(Stored data)
※

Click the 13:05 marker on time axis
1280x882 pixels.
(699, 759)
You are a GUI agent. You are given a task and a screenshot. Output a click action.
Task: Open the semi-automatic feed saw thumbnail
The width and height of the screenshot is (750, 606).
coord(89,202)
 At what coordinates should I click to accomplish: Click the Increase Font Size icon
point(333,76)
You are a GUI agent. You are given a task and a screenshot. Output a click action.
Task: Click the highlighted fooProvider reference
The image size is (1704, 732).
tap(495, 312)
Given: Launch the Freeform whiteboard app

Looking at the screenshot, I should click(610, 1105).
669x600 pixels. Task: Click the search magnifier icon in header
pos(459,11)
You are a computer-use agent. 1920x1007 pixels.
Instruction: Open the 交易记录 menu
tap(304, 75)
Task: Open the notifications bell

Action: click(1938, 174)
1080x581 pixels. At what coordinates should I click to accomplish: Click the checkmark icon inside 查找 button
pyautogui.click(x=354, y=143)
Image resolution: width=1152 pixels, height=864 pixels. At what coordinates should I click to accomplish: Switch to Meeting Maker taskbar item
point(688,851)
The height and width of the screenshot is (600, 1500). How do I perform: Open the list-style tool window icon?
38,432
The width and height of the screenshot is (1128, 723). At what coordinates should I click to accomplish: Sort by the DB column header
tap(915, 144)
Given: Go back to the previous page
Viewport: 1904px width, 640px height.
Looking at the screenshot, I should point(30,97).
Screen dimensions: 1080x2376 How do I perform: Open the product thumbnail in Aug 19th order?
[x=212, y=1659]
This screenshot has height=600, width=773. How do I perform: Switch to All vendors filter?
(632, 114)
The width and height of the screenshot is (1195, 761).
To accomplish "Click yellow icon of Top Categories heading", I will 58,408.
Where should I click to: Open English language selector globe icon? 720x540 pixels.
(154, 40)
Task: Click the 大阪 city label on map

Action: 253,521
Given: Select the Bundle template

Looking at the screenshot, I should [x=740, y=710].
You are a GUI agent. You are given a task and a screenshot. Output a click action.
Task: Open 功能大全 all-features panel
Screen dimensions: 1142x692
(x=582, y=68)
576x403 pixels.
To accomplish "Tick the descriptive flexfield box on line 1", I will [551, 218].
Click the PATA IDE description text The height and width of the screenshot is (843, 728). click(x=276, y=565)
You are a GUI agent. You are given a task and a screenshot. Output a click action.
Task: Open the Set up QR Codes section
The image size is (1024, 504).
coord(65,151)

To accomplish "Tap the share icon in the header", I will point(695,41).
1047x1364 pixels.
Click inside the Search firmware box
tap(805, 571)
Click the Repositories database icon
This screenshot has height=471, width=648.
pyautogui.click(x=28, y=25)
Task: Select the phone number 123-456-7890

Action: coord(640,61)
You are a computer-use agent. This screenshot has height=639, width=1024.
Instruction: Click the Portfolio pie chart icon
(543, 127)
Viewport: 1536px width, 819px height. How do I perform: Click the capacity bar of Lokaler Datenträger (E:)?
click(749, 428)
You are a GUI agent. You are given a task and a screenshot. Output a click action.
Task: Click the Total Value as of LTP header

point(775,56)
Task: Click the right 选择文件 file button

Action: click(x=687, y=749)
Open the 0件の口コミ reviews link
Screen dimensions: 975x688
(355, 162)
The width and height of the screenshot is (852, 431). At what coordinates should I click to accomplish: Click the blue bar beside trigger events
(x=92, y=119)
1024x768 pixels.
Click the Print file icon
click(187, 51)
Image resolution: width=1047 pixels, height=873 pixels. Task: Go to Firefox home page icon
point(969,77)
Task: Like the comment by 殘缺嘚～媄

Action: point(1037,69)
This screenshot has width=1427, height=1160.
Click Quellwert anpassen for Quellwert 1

※

- [Exercise]: Send back all the records above word for word.

- [Answer space]:
Click the 13:05 marker on time axis
1280x882 pixels.
(699, 759)
You are a GUI agent. You are given a task and a screenshot. Output a click action.
Task: Open the semi-automatic feed saw thumbnail
The width and height of the screenshot is (750, 606).
coord(89,202)
 At what coordinates should I click to accomplish: Click the Increase Font Size icon
point(333,76)
You are a GUI agent. You are given a task and a screenshot. Output a click action.
Task: Click the highlighted fooProvider reference
The image size is (1704, 732).
tap(495, 312)
Given: Launch the Freeform whiteboard app

Looking at the screenshot, I should click(610, 1105).
669x600 pixels. Task: Click the search magnifier icon in header
pos(459,11)
You are a computer-use agent. 1920x1007 pixels.
Instruction: Open the 交易记录 menu
tap(304, 75)
Task: Open the notifications bell

Action: click(1938, 174)
1080x581 pixels. At what coordinates should I click to accomplish: Click the checkmark icon inside 查找 button
pyautogui.click(x=354, y=143)
Image resolution: width=1152 pixels, height=864 pixels. At what coordinates should I click to accomplish: Switch to Meeting Maker taskbar item
point(688,851)
The height and width of the screenshot is (600, 1500). How do I perform: Open the list-style tool window icon?
38,432
The width and height of the screenshot is (1128, 723). At what coordinates should I click to accomplish: Sort by the DB column header
tap(915, 144)
Given: Go back to the previous page
Viewport: 1904px width, 640px height.
Looking at the screenshot, I should point(30,97).
Screen dimensions: 1080x2376 How do I perform: Open the product thumbnail in Aug 19th order?
[x=212, y=1659]
This screenshot has height=600, width=773. How do I perform: Switch to All vendors filter?
(632, 114)
The width and height of the screenshot is (1195, 761).
To accomplish "Click yellow icon of Top Categories heading", I will 58,408.
Where should I click to: Open English language selector globe icon? 720x540 pixels.
(154, 40)
Task: Click the 大阪 city label on map

Action: 253,521
Given: Select the Bundle template

Looking at the screenshot, I should [x=740, y=710].
You are a GUI agent. You are given a task and a screenshot. Output a click action.
Task: Open 功能大全 all-features panel
Screen dimensions: 1142x692
(x=582, y=68)
576x403 pixels.
To accomplish "Tick the descriptive flexfield box on line 1", I will [551, 218].
Click the PATA IDE description text The height and width of the screenshot is (843, 728). click(x=276, y=565)
You are a GUI agent. You are given a task and a screenshot. Output a click action.
Task: Open the Set up QR Codes section
The image size is (1024, 504).
coord(65,151)

To accomplish "Tap the share icon in the header", I will point(695,41).
1047x1364 pixels.
Click inside the Search firmware box
tap(805, 571)
Click the Repositories database icon
This screenshot has height=471, width=648.
pyautogui.click(x=28, y=25)
Task: Select the phone number 123-456-7890

Action: coord(640,61)
You are a computer-use agent. This screenshot has height=639, width=1024.
Instruction: Click the Portfolio pie chart icon
(543, 127)
Viewport: 1536px width, 819px height. How do I perform: Click the capacity bar of Lokaler Datenträger (E:)?
click(749, 428)
You are a GUI agent. You are given a task and a screenshot. Output a click action.
Task: Click the Total Value as of LTP header

point(775,56)
Task: Click the right 选择文件 file button

Action: click(x=687, y=749)
Open the 0件の口コミ reviews link
Screen dimensions: 975x688
(355, 162)
The width and height of the screenshot is (852, 431). At what coordinates should I click to accomplish: Click the blue bar beside trigger events
(x=92, y=119)
1024x768 pixels.
Click the Print file icon
click(187, 51)
Image resolution: width=1047 pixels, height=873 pixels. Task: Go to Firefox home page icon
point(969,77)
Task: Like the comment by 殘缺嘚～媄

Action: point(1037,69)
This screenshot has width=1427, height=1160.
Click Quellwert anpassen for Quellwert 1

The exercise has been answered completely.